Clustering CFB Offensive Styles

CFB Styles of Play Analysis
R
college football
Author

Meyappan Subbaiah

Published

October 29, 2016

I scraped this data during the second week of CFB and the first week of the NFL. Excuse my delay on getting around to the analysis.

Naturally, with every new season comes new AP rankings, new potential all-Americans, etc. That is when I decided to start thinking about some trends to look for in College Football. Since style of play (offensively) is one of the hottest topics in the game, why not find a way to look at that.

Win Distribution by Conference

The plot above shows the win distribution per conference over the last 3 years.

Style of Play (Clustering Analysis)

Below we can see the overview of the offensive data for all NCAA teams from 2013 to 2015. This table will be super useful later on.
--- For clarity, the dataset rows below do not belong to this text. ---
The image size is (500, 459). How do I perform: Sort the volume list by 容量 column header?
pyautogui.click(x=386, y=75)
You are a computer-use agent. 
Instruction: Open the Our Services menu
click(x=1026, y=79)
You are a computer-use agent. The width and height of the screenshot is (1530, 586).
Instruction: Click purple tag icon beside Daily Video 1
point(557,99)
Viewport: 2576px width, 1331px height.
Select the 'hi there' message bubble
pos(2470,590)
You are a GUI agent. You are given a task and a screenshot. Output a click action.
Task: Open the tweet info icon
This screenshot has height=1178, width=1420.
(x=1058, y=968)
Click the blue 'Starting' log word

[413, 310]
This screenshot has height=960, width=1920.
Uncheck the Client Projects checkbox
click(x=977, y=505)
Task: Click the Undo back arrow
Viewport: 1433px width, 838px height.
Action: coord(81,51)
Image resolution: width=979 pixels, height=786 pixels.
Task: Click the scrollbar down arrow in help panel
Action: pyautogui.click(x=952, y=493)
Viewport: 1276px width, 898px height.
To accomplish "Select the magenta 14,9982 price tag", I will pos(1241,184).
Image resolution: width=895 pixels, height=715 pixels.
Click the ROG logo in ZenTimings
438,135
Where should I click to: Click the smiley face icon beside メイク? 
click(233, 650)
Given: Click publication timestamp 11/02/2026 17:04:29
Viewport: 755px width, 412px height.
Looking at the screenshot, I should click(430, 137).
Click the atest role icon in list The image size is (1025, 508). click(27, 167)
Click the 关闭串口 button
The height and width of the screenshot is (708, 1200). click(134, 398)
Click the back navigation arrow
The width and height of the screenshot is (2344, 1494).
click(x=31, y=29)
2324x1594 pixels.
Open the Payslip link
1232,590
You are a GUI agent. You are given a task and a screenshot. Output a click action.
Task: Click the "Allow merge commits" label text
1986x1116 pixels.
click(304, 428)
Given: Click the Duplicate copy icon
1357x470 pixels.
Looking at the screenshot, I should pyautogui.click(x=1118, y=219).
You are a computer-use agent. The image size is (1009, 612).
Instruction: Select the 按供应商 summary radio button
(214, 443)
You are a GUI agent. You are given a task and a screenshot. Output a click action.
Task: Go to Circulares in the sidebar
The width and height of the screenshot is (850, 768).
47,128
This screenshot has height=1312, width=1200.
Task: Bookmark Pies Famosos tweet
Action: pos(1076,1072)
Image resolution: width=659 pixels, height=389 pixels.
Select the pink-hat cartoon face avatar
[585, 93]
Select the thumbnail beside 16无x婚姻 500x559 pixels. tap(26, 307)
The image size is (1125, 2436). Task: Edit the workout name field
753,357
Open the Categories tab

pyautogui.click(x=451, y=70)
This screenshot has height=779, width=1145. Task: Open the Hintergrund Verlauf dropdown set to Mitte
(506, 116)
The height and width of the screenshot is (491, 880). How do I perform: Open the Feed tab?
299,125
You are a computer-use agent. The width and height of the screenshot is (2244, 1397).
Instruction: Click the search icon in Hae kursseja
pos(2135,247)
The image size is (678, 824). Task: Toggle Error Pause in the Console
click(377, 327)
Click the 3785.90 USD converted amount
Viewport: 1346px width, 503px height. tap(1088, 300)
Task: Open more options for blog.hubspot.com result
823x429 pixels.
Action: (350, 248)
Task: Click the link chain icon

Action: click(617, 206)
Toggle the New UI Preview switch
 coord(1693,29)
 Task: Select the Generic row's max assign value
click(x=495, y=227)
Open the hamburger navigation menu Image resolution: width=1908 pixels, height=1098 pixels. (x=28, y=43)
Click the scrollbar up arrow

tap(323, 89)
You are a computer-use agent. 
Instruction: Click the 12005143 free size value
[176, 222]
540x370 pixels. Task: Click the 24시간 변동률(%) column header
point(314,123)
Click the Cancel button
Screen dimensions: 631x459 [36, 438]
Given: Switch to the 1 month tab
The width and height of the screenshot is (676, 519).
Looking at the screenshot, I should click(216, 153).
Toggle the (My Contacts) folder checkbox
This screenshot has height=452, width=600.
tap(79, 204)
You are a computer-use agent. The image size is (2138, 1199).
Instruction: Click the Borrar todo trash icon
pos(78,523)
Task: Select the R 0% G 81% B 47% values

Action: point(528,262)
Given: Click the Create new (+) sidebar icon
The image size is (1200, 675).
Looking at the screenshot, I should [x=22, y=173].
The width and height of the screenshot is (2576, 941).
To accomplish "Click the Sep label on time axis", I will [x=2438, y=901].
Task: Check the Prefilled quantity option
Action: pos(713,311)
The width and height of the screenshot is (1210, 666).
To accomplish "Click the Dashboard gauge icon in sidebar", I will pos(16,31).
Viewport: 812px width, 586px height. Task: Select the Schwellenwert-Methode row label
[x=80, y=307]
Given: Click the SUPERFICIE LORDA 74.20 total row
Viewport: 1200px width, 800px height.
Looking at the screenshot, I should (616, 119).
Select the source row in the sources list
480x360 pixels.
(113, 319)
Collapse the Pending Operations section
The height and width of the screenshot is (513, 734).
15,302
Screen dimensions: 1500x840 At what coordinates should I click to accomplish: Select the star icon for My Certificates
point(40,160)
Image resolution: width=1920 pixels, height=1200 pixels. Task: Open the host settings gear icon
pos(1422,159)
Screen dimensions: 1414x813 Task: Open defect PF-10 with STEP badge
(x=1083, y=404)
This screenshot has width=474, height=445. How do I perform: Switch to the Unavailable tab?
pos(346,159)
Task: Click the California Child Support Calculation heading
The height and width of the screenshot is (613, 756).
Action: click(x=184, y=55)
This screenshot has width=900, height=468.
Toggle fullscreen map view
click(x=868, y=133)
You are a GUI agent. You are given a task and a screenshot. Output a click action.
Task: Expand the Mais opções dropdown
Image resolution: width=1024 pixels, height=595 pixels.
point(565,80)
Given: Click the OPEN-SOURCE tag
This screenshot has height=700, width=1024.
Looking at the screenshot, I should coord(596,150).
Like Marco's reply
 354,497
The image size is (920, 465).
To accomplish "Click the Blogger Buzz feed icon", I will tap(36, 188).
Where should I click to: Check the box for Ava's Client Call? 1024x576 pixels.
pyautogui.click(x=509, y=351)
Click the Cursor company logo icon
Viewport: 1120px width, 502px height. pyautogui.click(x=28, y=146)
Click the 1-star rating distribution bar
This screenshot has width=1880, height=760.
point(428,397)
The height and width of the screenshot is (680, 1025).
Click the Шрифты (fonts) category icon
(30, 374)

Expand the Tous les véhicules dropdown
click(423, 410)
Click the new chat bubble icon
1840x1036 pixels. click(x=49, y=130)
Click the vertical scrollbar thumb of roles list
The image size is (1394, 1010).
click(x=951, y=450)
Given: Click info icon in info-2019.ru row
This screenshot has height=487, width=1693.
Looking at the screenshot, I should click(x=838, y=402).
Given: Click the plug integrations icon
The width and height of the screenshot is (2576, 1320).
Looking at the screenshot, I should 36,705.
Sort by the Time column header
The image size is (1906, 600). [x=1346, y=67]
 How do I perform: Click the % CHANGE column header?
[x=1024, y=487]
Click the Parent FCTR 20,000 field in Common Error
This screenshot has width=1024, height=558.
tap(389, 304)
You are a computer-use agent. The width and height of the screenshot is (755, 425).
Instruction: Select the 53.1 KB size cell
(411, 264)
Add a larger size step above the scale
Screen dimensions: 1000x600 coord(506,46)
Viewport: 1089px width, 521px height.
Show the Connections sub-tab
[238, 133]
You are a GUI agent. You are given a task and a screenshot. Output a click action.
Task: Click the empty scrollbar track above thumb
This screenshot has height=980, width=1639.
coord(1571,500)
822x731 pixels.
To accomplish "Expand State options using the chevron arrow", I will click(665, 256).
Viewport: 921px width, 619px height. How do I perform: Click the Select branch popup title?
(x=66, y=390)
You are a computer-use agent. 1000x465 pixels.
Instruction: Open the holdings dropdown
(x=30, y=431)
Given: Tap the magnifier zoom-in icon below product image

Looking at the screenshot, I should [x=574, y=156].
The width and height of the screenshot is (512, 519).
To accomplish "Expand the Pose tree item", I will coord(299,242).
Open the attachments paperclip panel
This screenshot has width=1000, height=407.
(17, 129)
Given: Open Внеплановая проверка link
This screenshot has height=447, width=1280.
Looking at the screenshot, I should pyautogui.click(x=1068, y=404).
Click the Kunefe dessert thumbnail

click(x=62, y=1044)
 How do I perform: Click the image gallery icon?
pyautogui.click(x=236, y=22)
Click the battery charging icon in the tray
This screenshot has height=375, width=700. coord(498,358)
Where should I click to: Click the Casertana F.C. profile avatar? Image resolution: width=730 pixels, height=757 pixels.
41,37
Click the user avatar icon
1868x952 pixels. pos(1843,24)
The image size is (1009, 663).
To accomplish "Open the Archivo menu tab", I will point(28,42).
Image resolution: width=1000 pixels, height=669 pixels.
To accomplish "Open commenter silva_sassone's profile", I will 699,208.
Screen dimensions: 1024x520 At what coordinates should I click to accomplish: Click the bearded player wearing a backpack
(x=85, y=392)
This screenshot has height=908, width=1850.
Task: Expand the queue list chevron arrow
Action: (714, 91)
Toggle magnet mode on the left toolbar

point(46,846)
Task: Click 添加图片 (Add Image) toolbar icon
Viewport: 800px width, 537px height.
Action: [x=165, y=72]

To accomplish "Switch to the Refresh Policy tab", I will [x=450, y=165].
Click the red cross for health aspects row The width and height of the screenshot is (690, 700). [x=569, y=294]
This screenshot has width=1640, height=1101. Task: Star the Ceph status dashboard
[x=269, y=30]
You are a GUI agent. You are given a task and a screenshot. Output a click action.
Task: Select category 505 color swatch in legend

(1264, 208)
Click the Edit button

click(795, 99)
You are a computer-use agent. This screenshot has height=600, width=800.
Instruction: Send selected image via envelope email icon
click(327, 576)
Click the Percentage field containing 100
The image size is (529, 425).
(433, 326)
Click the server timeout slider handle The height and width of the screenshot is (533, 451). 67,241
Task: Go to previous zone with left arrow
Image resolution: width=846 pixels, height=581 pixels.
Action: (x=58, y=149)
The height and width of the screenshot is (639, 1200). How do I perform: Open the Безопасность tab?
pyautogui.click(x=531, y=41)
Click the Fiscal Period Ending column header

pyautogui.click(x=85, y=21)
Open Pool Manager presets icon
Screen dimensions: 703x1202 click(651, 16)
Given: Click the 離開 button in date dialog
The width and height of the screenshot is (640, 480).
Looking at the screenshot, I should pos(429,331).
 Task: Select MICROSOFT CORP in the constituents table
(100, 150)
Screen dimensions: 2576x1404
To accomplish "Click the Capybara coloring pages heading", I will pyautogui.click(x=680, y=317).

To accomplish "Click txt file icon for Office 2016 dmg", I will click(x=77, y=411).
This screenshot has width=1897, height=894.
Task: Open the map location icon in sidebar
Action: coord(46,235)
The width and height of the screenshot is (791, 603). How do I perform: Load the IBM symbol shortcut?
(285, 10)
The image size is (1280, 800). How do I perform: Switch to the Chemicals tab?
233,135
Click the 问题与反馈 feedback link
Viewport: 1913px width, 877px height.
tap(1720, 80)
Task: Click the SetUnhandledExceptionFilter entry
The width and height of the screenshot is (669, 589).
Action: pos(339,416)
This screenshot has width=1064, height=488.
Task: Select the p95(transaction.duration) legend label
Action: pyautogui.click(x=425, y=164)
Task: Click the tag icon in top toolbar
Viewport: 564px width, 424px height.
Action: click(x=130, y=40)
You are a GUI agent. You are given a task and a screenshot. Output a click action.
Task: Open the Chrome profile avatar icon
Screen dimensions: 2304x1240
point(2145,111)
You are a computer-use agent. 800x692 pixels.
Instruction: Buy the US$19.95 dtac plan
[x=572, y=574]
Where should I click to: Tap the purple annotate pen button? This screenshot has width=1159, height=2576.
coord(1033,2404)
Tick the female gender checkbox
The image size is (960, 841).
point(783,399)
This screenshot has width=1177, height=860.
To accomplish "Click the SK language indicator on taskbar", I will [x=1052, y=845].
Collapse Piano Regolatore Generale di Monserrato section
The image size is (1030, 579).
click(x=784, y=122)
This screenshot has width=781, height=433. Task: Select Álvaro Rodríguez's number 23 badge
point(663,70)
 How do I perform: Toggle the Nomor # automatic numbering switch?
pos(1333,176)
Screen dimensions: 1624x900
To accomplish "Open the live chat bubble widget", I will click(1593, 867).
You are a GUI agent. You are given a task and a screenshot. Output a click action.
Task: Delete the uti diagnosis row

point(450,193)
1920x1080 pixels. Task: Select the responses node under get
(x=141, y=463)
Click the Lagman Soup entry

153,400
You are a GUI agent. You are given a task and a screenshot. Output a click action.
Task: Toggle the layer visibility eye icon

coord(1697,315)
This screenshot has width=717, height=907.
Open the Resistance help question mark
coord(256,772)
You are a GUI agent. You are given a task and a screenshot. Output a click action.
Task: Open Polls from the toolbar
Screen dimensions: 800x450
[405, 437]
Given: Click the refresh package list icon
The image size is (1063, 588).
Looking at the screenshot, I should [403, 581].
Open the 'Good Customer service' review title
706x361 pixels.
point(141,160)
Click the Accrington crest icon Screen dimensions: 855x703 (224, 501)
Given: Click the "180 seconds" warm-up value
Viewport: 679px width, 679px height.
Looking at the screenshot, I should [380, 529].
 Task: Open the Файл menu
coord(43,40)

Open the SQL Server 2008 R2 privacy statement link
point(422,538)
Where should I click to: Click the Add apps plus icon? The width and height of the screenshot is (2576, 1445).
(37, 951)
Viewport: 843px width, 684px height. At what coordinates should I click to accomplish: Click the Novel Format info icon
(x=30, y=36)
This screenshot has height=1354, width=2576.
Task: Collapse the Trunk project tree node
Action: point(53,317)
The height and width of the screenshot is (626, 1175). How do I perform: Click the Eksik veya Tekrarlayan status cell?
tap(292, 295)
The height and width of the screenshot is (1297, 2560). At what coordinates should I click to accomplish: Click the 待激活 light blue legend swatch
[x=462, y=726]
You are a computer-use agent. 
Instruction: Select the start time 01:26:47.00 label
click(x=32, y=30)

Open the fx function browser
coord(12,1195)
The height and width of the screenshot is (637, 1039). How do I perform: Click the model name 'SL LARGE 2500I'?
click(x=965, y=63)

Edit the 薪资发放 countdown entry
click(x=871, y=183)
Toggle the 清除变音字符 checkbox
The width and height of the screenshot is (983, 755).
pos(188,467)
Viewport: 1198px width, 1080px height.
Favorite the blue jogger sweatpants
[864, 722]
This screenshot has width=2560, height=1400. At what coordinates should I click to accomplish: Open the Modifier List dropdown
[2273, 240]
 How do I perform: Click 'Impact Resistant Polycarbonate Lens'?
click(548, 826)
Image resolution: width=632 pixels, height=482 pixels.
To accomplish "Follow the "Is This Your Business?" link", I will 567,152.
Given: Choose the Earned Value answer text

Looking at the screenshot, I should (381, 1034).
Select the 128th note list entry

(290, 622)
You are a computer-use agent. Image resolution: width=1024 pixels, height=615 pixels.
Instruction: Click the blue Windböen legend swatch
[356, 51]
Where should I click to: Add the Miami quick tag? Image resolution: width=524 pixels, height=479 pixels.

Value Minimum Maximum Mean Median Stdev
Wins 0.000 14.00 6.72 7.00 3.188
Plays Per Game 59.667 87.54 71.71 71.42 5.424
Yards per Play 1.919 7.67 5.63 5.56 0.800
Yards per Score 6.981 24.23 14.36 13.78 2.451
Time per Play (Seconds) 19.506 32.07 25.22 25.10 2.639
Total Offense Yards (per Game) 120.080 618.77 404.87 400.08 70.717
Offensive Ratio per Game (Passing Yards/Rushing Yards) 0.175 12.00 1.52 1.40 0.891

As we all know, College Football is being taken over by the Spread Offense. There are other styles, such as the option and pro style. Let’s see if we can use stats to identify various styles of play. Additionally, I am hoping to see whether style of play corresponds to a higher win percentage. There are various styles of play, option, spread, and pro style offenses. The four main schools of spread offense are: (1) Air Raid, (2) Spread Option, (3) Smashmouth Spread and (4) Pro-style Spread.

Traditionally speaking different styles are defined by the types of sets they come out of. A pro style offense will traditionally come out in the I-formation or the pistol formation and very rarely line up in shotgun. Whereas a traditional spread team will line up in the shotgun and very rarely anything else. Of course each coach has their own wrinkles.

The question was how to mathematically quantify styles of play. Luckily enough, each style of play has distinct characteristics and these can be seen in the stats. For instance, a successful spread team usually runs a high number of plays per game. Spread offenses are also extremely quick and incorporate no-huddles when they catch defenses in the wrong set, this correlates to lower Time of Possession (than Pro-Style offenses) and very short time per play. It is important to note, that traditionally when talking about time and spread offenses, ESPN and other TV broadcasts highlight the time from the end of the previous play to the snap of the next play. Sadly, we don’t have access to such data.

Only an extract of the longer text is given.